▶ **Records**:

::::::::::

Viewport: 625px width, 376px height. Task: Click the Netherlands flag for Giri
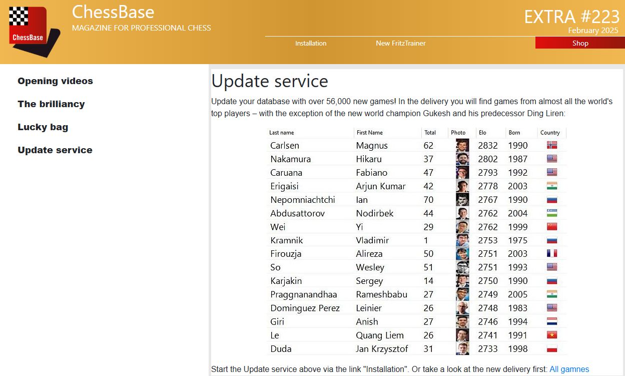point(552,321)
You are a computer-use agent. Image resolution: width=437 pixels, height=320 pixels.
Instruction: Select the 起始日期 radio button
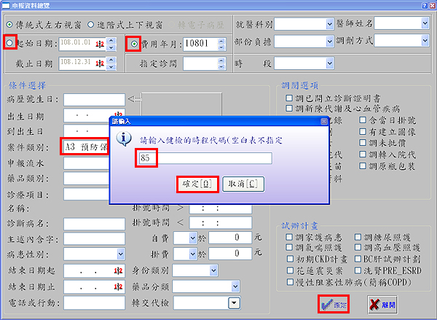(x=9, y=44)
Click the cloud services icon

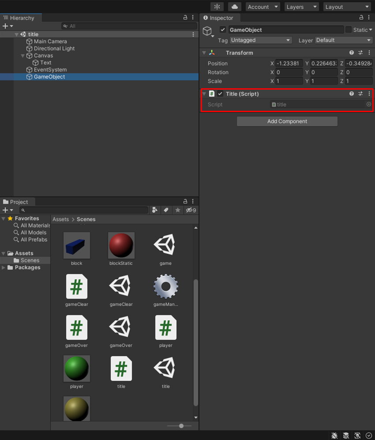click(x=234, y=7)
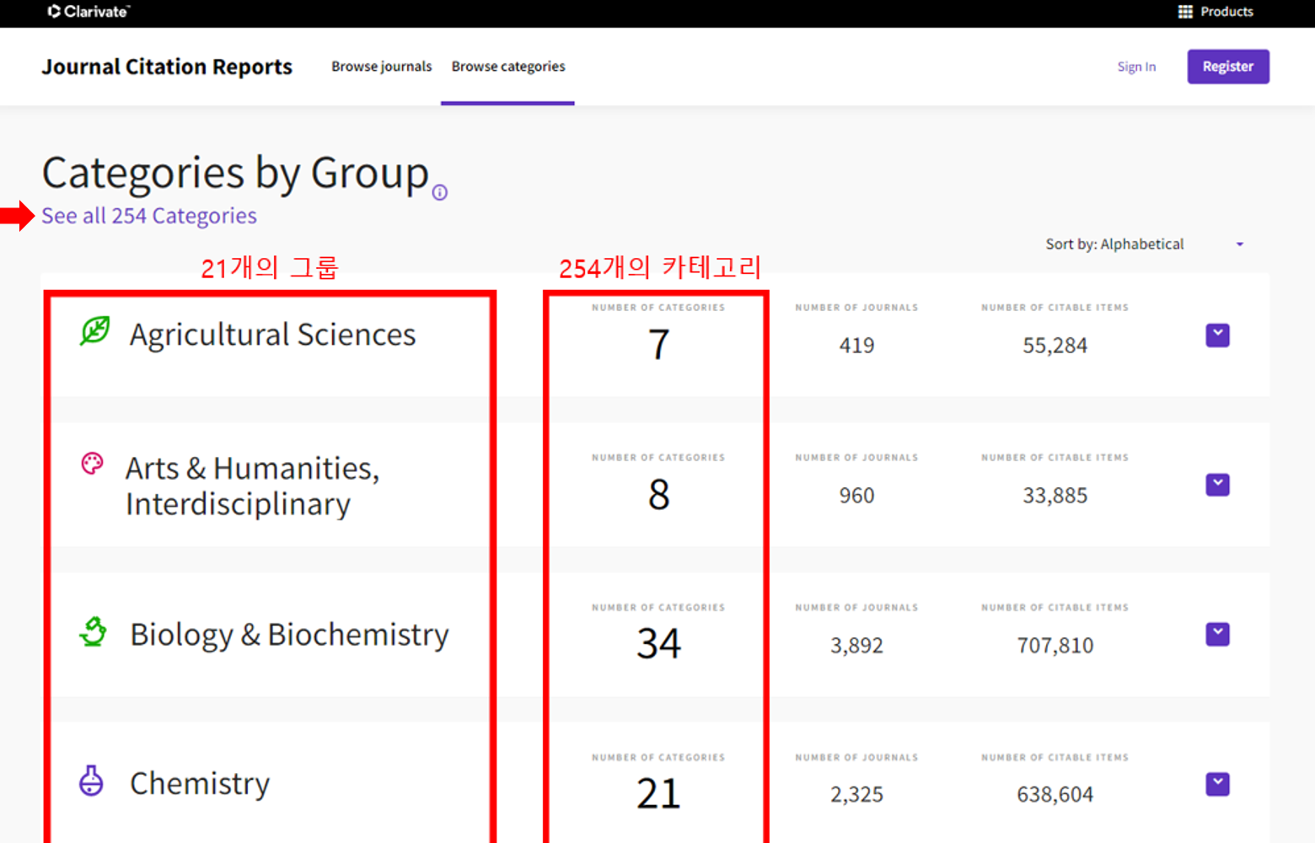Image resolution: width=1315 pixels, height=843 pixels.
Task: Click the Arts & Humanities palette icon
Action: pos(92,464)
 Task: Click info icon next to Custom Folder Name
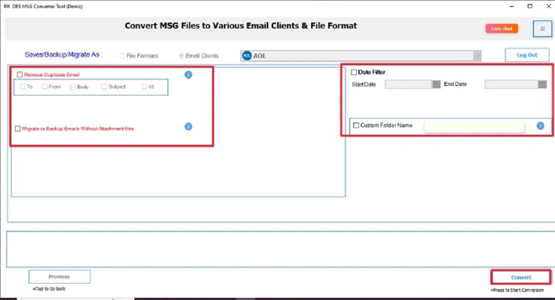[540, 126]
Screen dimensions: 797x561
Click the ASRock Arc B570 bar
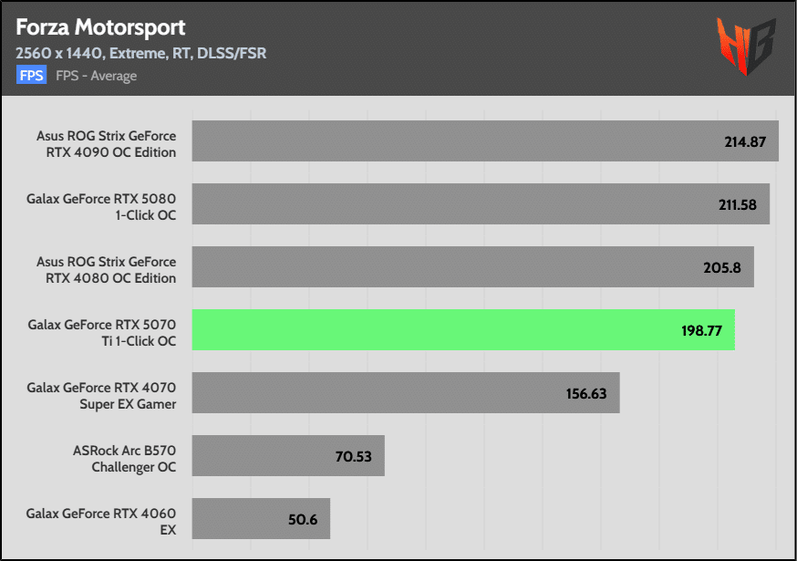(x=288, y=456)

::::::::::

▶ **Work instruction**:
Here the lines from the one containing "Screen dimensions: 797x561" through the end of the material are to be copied exactly, with the pictures omitted.

▶ **Exercise response**:
Screen dimensions: 797x561
Click the ASRock Arc B570 bar
(x=288, y=456)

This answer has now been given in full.